* BEGIN Extracted records *

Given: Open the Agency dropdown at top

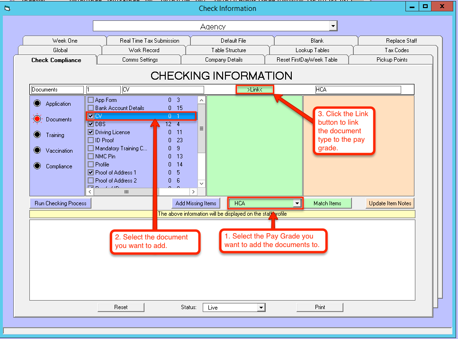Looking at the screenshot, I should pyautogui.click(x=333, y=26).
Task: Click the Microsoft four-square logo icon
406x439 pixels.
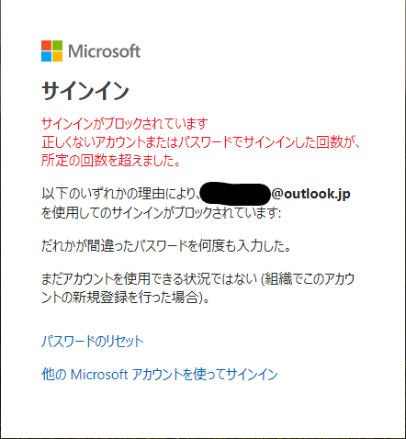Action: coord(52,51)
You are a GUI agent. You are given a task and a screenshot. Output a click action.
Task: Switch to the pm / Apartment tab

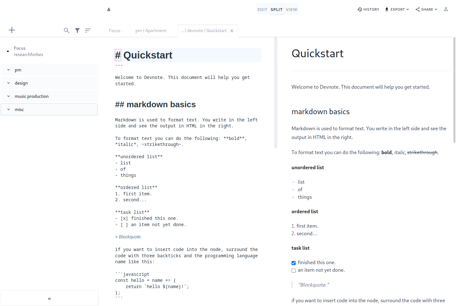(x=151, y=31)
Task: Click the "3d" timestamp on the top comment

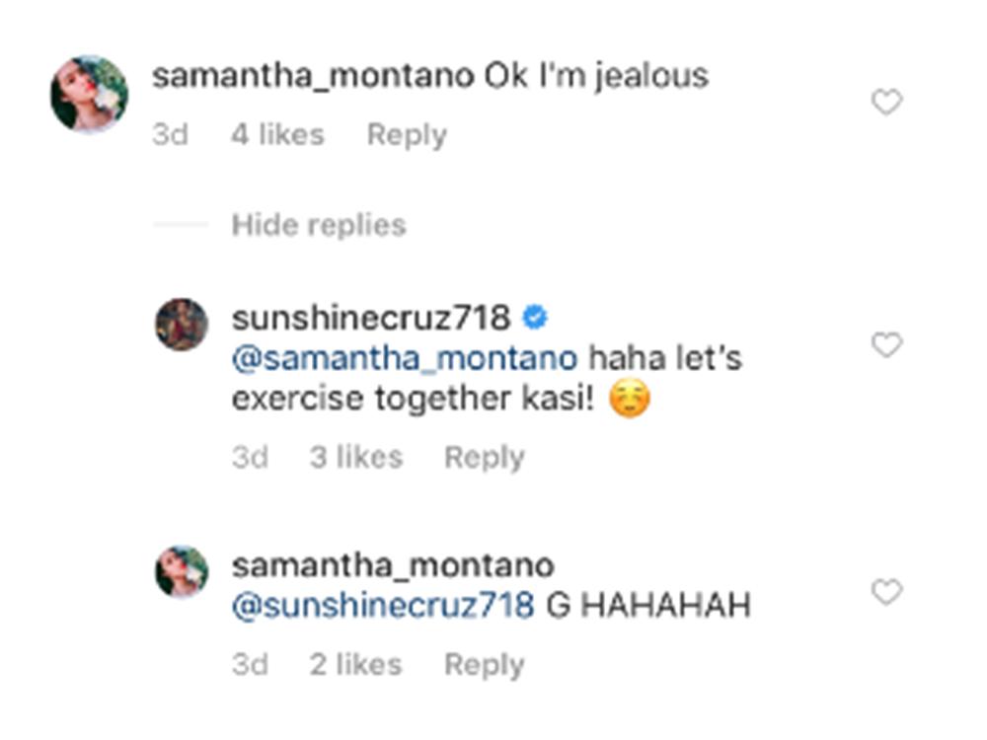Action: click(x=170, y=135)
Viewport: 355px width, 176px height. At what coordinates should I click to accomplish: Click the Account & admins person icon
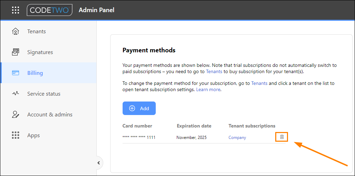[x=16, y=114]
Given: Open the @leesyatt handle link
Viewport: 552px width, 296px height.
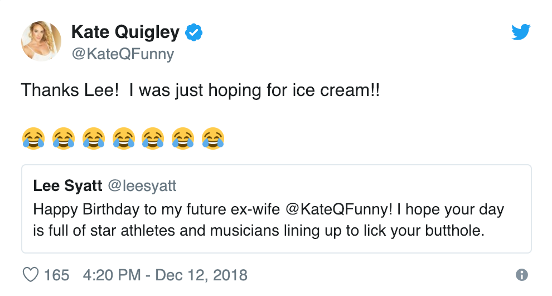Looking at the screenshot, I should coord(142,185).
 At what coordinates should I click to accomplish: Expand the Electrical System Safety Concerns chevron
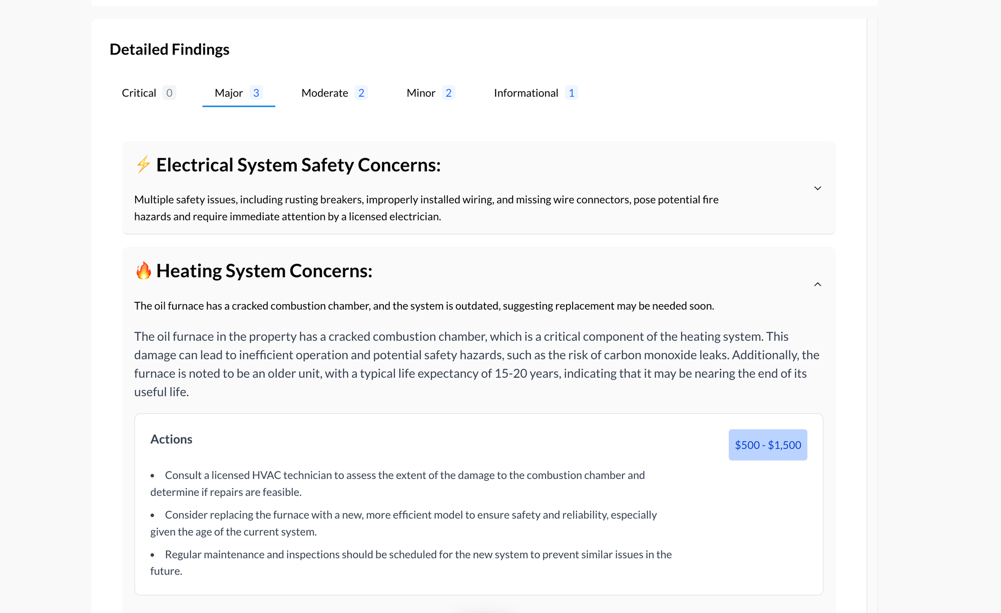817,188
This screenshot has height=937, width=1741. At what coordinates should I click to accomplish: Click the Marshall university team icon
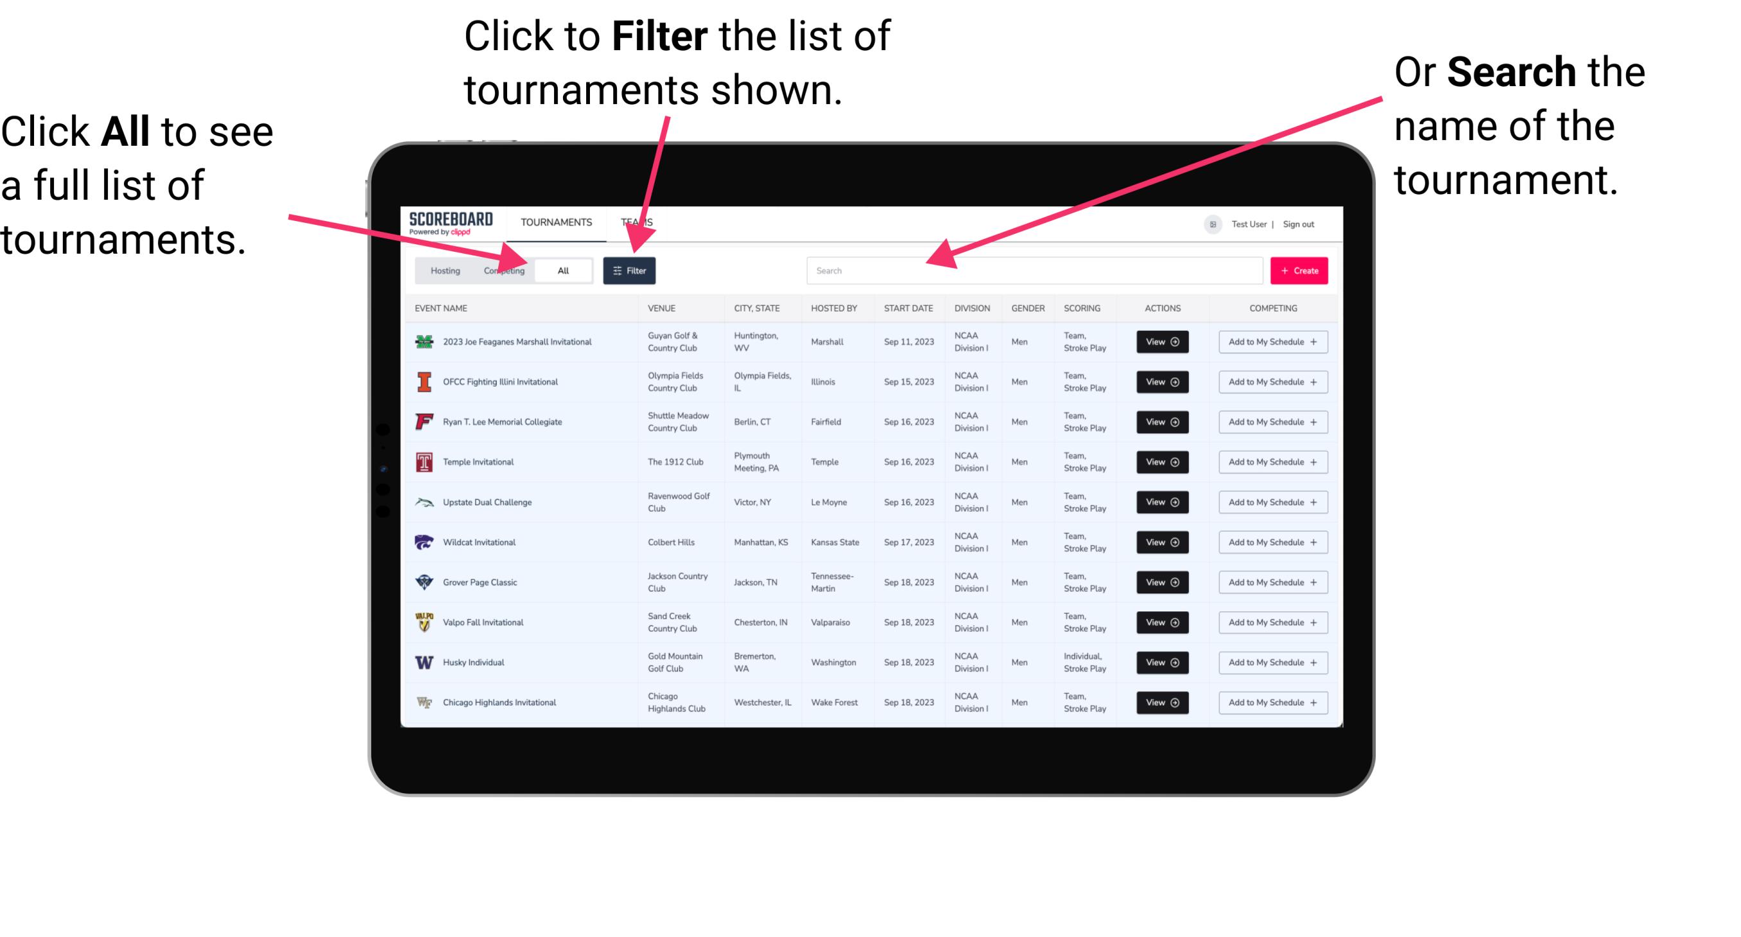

* END Extracted records *

Requirements:
Copy out every line of the items above word for word, leaving out the pictures.

The answer:
Given: Open the Agency dropdown at top

Looking at the screenshot, I should pyautogui.click(x=333, y=26).
Task: Click the Microsoft four-square logo icon
406x439 pixels.
Action: coord(52,51)
You are a GUI agent. You are given a task and a screenshot. Output a click action.
Task: Switch to the pm / Apartment tab

(x=151, y=31)
Task: Click the "3d" timestamp on the top comment

Action: click(x=170, y=135)
Viewport: 355px width, 176px height. At what coordinates should I click to accomplish: Click the Account & admins person icon
[x=16, y=114]
Given: Open the @leesyatt handle link
Viewport: 552px width, 296px height.
Looking at the screenshot, I should coord(142,185).
 At what coordinates should I click to accomplish: Expand the Electrical System Safety Concerns chevron
817,188
This screenshot has height=937, width=1741. At what coordinates should I click to accomplish: Click the Marshall university team icon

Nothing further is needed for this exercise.